Net immigration is soaring, in part as the government issues work visas to non-EU migrants to replace the EU workers Brexit forced out. Farage, Robinson and Musk each played roles in stoking UK riots this summer, caused by false claims that a knife attack at a Taylor Swift-themed dance class, killing three girls, had been carried out by a Muslim immigrant. Farage asked out loud “whether the truth is being withheld from us,” after the police ruled out terrorism. They were correct. His attempt to throw doubt was incendiary. Robinson circulated the lie about the suspect’s identity. Musk retweeted Robinson, whose Twitter account — previously shuttered for inciting hate — he reinstated upon buying the company.
These are not mistakes. They are knowing fabrications and insinuations, promoted in the guise of free speech to drive a manipulative narrative for political gain.
The extraordinary case of Taleb A should be grasped as a teachable moment. Rarely has it been so clear that narratives about terrorism, migrants and the causes of mass killing are too complex to be neatly shoehorned into anybody’s political narrative. Extremism and violence have many motives and instigators. As of 2022, German authorities assessed there were 38,800 right-wing, 36,500 left-wing and 27,480 Islamist extremists in the country.

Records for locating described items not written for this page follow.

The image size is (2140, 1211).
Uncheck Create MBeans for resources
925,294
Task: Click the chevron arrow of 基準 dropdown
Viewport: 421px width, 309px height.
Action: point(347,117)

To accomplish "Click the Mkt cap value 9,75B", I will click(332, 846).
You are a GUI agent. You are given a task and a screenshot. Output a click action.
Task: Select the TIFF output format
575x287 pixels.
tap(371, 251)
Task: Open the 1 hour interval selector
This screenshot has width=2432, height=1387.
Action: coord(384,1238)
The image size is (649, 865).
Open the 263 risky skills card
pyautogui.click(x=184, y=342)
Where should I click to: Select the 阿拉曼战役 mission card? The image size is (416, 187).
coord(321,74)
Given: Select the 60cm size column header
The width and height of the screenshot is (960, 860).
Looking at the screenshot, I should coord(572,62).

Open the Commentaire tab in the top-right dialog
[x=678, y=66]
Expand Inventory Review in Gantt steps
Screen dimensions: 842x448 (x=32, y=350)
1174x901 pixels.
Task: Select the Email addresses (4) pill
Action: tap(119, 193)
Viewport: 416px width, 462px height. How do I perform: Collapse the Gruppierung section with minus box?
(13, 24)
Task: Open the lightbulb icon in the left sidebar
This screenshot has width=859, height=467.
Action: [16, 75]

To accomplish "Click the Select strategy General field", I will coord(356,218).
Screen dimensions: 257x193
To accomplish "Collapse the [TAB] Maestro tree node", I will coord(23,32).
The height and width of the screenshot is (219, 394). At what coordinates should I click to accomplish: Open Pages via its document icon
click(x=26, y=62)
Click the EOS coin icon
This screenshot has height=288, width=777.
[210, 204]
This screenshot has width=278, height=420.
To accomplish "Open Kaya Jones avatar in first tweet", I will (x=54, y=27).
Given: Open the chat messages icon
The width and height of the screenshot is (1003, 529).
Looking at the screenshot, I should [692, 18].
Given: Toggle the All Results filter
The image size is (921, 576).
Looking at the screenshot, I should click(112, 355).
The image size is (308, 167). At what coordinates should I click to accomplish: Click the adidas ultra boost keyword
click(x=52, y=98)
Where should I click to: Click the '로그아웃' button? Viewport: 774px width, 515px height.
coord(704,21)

It is a fact that the jihadists are the most lethal of these extremists. Equally, Europe’s immigration policies are breaking down, with Hungary and Austria openly rejecting the rules and others sure to follow. It is also true that Germany’s police and intelligence agencies need to investigate how they ignored multiple warnings from Saudi Arabia regarding Taleb A’s potential for violence, given all the inculpating evidence he had provided online. To note that Saudi Arabia is a deeply unreliable witness when it comes to making claims against its dissidents is an insufficient excuse.
Among all these very real issues, though, what is most salient is that AfD, Musk, Farage and the growing industry of online fabricators who claim to expose the “truth” while spreading disinformation are not part of the solution. They are a major part of the problem.
Marc Champion is a Bloomberg Opinion columnist covering Europe, Russia and the Middle East. He was previously Istanbul bureau chief for the Wall Street Journal. This column does not necessarily reflect the opinion of the editorial board or Bloomberg LP and its owners.